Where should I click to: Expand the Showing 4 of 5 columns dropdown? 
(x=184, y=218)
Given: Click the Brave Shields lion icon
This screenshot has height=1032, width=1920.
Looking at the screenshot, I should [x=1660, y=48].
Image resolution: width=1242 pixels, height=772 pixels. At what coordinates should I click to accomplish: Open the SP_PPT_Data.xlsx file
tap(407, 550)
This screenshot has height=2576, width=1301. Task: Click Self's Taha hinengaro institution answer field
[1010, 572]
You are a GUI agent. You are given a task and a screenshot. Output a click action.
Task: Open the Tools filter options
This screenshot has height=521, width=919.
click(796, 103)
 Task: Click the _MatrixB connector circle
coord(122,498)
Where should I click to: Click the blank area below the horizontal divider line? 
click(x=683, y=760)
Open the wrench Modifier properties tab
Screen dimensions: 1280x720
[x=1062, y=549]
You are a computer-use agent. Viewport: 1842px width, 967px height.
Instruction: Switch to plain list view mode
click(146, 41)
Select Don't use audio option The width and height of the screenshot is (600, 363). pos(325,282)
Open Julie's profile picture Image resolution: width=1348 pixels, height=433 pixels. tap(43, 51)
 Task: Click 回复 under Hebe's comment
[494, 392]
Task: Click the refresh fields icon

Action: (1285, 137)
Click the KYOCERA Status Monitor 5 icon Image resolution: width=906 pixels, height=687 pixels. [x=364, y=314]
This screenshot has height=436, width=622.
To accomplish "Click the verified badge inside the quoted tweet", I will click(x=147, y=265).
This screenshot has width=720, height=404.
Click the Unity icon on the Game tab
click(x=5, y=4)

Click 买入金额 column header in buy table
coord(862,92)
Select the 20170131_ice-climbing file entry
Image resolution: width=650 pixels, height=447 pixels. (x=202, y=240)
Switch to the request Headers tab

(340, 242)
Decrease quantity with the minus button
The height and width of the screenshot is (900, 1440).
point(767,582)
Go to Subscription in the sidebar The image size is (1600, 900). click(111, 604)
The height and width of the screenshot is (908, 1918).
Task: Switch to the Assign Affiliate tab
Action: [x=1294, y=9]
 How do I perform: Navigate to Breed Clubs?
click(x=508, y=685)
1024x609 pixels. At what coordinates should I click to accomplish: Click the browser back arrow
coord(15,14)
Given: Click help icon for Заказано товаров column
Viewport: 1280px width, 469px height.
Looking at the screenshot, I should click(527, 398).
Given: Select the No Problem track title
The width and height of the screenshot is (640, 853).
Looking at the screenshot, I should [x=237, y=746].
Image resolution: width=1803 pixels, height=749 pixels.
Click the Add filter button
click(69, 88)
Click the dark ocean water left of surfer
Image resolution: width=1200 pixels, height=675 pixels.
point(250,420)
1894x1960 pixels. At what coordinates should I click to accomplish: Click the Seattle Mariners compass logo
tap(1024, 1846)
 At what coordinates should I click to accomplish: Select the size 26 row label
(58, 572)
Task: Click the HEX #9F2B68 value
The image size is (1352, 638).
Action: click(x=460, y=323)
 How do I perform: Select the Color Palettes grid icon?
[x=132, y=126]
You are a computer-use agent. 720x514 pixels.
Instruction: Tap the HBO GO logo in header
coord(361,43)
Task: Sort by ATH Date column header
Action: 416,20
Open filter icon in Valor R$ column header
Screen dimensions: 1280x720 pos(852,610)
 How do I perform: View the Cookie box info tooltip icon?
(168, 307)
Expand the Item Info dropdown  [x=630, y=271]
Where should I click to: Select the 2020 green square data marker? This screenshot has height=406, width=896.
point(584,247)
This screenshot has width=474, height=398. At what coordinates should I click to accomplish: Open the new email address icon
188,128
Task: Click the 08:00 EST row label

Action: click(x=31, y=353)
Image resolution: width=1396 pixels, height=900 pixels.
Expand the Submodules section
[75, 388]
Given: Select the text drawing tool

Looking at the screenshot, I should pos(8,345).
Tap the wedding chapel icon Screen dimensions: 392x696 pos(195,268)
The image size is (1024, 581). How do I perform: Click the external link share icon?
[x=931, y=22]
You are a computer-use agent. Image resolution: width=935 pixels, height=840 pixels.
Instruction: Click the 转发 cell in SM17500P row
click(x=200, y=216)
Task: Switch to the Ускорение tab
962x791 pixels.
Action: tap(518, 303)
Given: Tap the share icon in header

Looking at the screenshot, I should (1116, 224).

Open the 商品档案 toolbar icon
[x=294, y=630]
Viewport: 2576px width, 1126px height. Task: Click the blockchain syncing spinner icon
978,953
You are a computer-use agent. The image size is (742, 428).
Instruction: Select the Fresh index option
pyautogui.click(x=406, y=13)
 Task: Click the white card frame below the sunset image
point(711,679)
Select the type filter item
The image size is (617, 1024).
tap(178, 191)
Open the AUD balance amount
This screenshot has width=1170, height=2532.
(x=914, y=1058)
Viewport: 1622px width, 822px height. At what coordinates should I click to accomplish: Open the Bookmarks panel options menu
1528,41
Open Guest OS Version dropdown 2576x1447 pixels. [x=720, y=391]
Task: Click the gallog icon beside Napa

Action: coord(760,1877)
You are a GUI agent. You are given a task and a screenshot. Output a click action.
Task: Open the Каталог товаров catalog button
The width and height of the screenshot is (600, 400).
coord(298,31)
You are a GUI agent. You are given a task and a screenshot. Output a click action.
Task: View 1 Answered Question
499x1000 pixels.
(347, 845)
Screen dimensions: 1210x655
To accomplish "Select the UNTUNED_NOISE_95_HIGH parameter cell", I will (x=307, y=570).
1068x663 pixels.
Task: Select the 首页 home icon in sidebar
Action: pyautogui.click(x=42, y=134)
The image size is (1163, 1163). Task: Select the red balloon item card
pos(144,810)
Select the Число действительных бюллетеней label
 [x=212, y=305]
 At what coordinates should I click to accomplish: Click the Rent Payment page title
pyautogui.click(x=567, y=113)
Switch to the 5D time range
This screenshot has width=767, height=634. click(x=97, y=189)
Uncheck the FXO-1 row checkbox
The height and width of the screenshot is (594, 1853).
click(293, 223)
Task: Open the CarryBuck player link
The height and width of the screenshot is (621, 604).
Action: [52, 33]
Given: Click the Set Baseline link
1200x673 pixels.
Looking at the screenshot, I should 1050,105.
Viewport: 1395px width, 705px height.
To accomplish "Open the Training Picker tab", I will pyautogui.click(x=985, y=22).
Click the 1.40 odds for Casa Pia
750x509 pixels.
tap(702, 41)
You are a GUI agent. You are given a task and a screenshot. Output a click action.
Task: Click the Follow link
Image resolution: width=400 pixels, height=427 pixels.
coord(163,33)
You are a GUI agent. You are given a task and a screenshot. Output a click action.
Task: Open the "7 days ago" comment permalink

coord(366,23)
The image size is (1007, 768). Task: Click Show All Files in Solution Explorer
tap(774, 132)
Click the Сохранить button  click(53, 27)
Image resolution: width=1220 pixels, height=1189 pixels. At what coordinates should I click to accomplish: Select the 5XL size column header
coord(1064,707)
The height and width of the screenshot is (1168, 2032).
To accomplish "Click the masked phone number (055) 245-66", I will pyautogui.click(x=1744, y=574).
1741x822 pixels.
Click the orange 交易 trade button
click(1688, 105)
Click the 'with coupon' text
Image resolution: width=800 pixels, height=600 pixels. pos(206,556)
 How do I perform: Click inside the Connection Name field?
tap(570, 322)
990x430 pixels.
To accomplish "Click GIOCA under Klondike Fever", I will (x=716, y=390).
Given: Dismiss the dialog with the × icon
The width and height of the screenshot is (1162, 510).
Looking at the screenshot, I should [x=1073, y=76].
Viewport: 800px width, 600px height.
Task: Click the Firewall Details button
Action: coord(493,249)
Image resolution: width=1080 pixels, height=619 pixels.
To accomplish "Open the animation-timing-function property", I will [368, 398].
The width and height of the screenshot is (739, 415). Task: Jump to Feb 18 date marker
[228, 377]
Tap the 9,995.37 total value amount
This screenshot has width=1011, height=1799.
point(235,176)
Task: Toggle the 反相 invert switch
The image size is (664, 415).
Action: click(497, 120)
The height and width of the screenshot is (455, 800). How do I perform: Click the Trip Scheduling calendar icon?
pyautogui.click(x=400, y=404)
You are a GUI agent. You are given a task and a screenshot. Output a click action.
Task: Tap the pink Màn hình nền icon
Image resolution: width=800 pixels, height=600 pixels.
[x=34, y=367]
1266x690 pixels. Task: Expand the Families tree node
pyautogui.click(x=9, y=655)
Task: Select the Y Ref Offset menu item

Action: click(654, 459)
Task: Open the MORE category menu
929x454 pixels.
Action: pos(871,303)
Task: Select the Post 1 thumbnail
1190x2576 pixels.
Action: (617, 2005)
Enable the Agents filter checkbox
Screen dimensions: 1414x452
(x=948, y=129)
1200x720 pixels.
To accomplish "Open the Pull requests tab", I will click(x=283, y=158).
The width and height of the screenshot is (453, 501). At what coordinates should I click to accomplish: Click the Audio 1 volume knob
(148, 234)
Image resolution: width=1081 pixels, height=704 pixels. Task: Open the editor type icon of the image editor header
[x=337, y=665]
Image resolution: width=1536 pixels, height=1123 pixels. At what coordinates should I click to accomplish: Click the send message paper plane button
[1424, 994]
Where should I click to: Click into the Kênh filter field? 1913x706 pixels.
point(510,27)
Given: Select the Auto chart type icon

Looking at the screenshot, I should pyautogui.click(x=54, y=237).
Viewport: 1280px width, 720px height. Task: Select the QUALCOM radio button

- WHAT YOU ARE ASKED TO DO -
In the listing above, find the line with "Given: Click help" and the line with "Click the dark ocean water left of surfer"; output exactly those lines and all lines between them.

- OUTPUT FOR THIS EXERCISE -
Given: Click help icon for Заказано товаров column
Viewport: 1280px width, 469px height.
Looking at the screenshot, I should click(527, 398).
Given: Select the No Problem track title
The width and height of the screenshot is (640, 853).
Looking at the screenshot, I should [x=237, y=746].
Image resolution: width=1803 pixels, height=749 pixels.
Click the Add filter button
click(69, 88)
Click the dark ocean water left of surfer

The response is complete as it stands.